Polemical Problems. Although I’m unreservedly enthusiastic about Paying for It as a work of art, I do think that as a polemic it occasionally misfires, especially in a few of the notes in the back. Part of the problem is that Chester is heavily relying on his own (arguably very peculiar) case history, which means giving emphasis to his objections against possessive monogamy. This leads to statements like “I think marriage is an evil institution.” This assertion is very interesting for the light it sheds on Chester’s decision to go to prostitutes but it’s unlikely to win many friends to the cause. Although many people are unhappy in their marriages or fail to achieve happiness in marriage, very few would agree that it is an “evil” institution. I’m actually much closer to Chester than most people are in questioning possessive monogamy. The tyranny of coupledom that we all live in is oppressive to all sorts of nonconformists, so that its impossible for people to openly celebrate choices like celibacy, a ménage à trois, an open marriage, lifelong sexual experimentation outside of marriage, among other paths to contentment.
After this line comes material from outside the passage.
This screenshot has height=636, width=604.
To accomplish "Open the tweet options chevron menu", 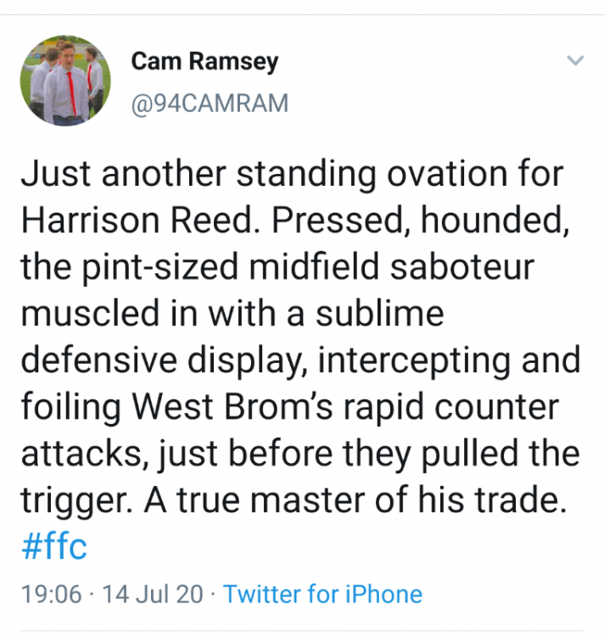I will click(x=575, y=61).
But even I think it’s a smidgen too stark to say that marriage is “evil.”
Reframing the Argument. If you’re trying to make an effective argument for gay rights, you wouldn’t normally start off by saying heterosexuality is evil and that ideally all heterosexuals should be having gay sex. Rather, you argue that some people are made happier by gay sex and that the non-harmful actions of consenting adults shouldn’t be prohibited. When I make the argument for the normalization and decriminalization of sex work, I try to frame it in terms of human sexual diversity (i.e., different people have different ways of being sexually happy) rather than as part of an argument against romantic love or possessive monogamy. Not that I’m completely unsympathetic to the arguments against romantic love or possessive monogamy – just that I think those are separate issues. You have to pitch your battles on the terrain where they can be won.
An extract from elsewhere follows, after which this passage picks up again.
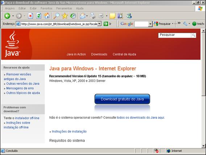Open the Instruções de instalação link
The width and height of the screenshot is (206, 155).
coord(69,131)
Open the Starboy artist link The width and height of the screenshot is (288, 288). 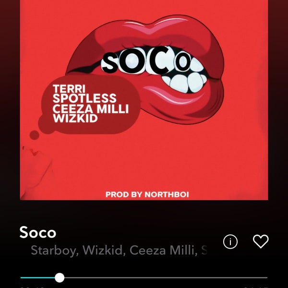[53, 251]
Sexual Diversity. The best argument for normalizing prostitution is the undeniable fact of human sexual diversity and the obvious benefits of allowing people to pursue their own paths to happiness. Chester is without question a happier person since he’s started paying for sex. There are undoubtedly many other men and women who would have happier lives if they too could buy a little nookie, especially if the legal and moral strictures against prostitution were lifted. That’s a real benefit that needs to be put on the table. Equally crucial is the argument that decriminalization and normalization will make the lives of prostitutes safer and easier, which Chester touches on in Paying For It but could have developed at greater length.